What needs to be done: Repeat, exactly as written, all of the entries, but not their pictures.

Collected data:
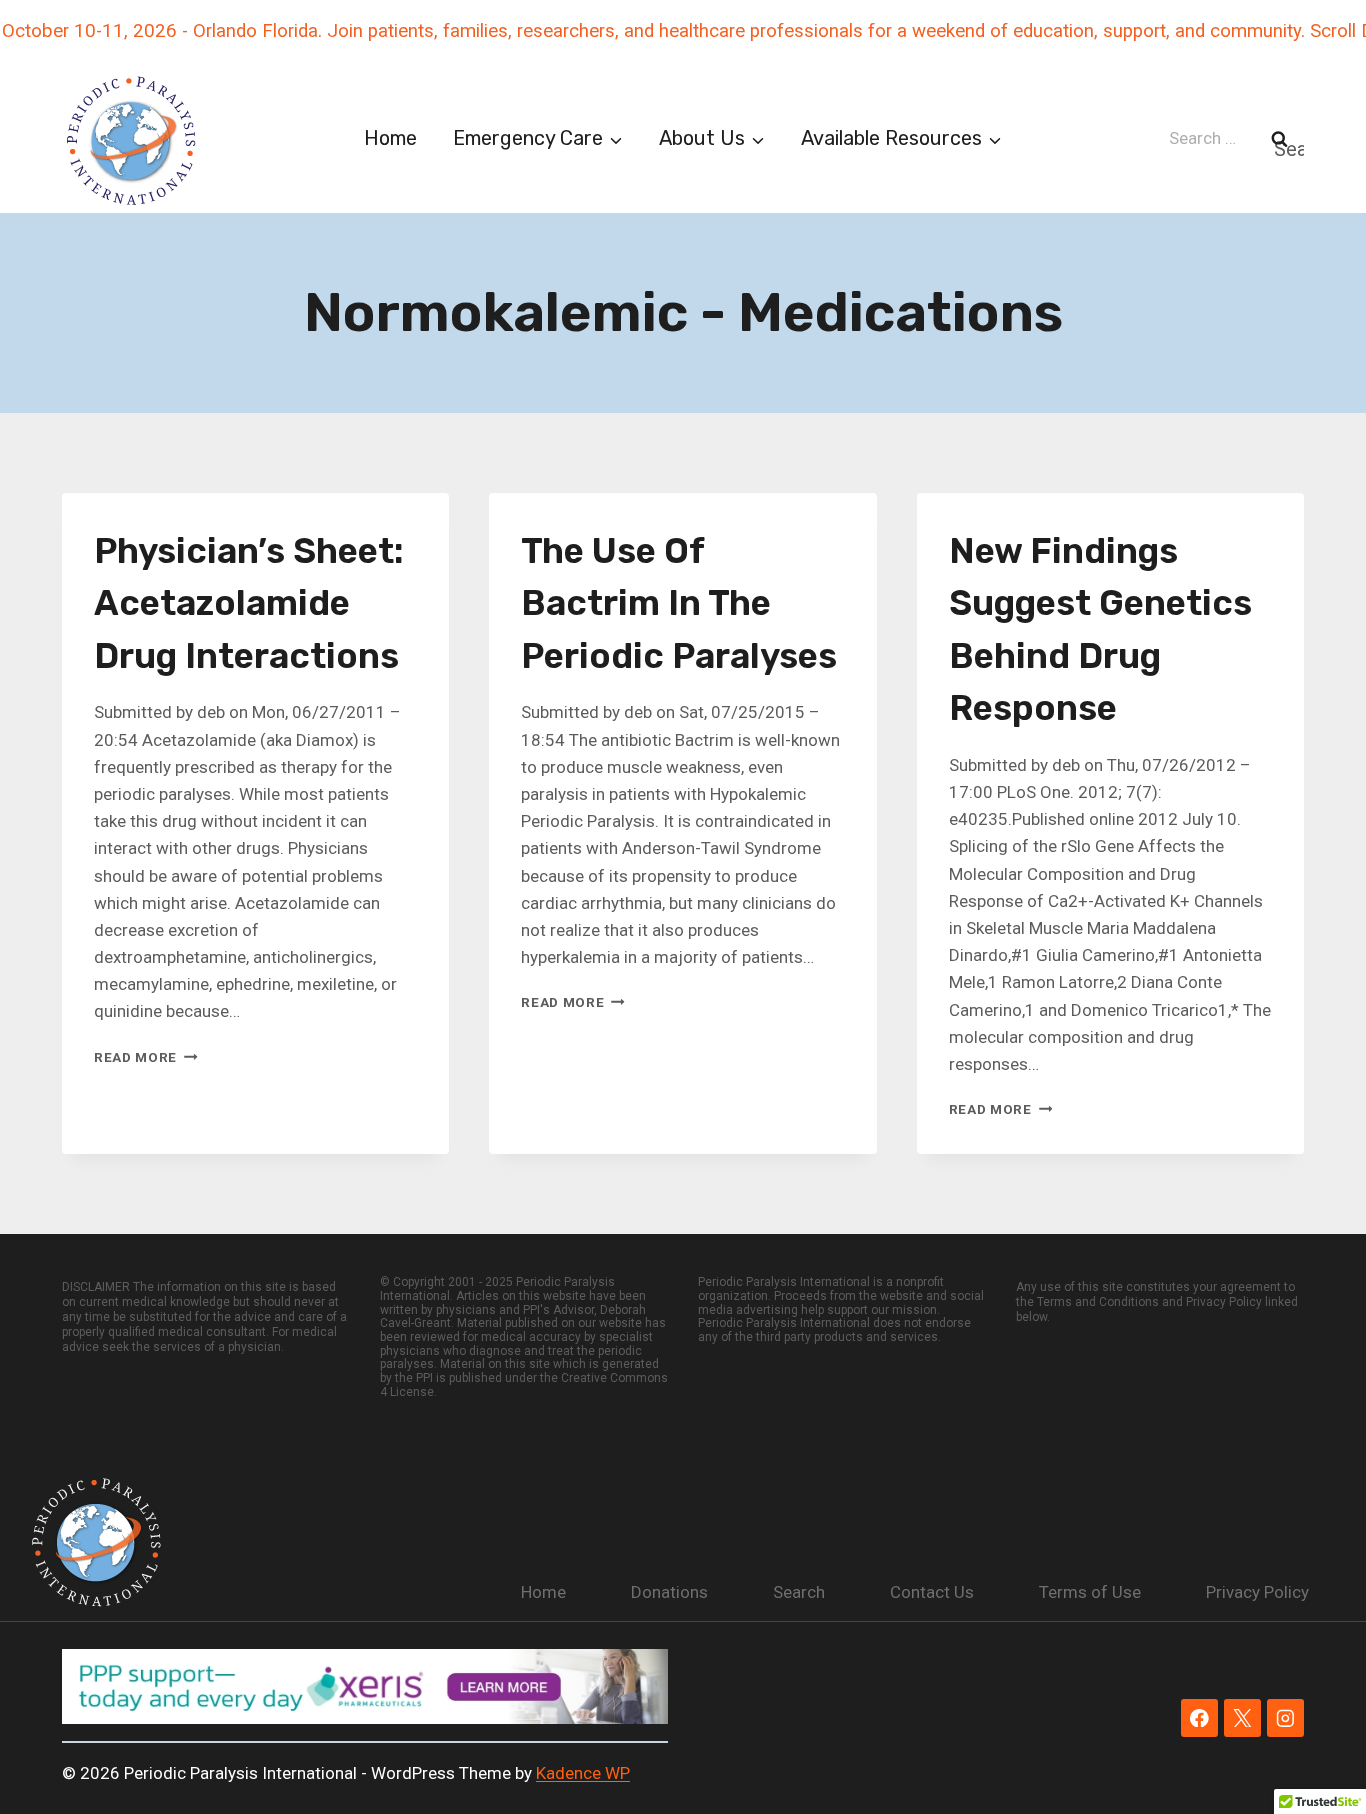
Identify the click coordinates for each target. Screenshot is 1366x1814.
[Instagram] (1285, 1717)
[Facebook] (1199, 1717)
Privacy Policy (1257, 1592)
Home (390, 138)
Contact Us (932, 1592)
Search (799, 1592)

Response:
Identify the click coordinates for each target. Screenshot is 1366x1814.
[Instagram] (1285, 1717)
[Facebook] (1199, 1717)
Privacy Policy (1257, 1592)
Home (390, 138)
Contact Us (932, 1592)
Search (799, 1592)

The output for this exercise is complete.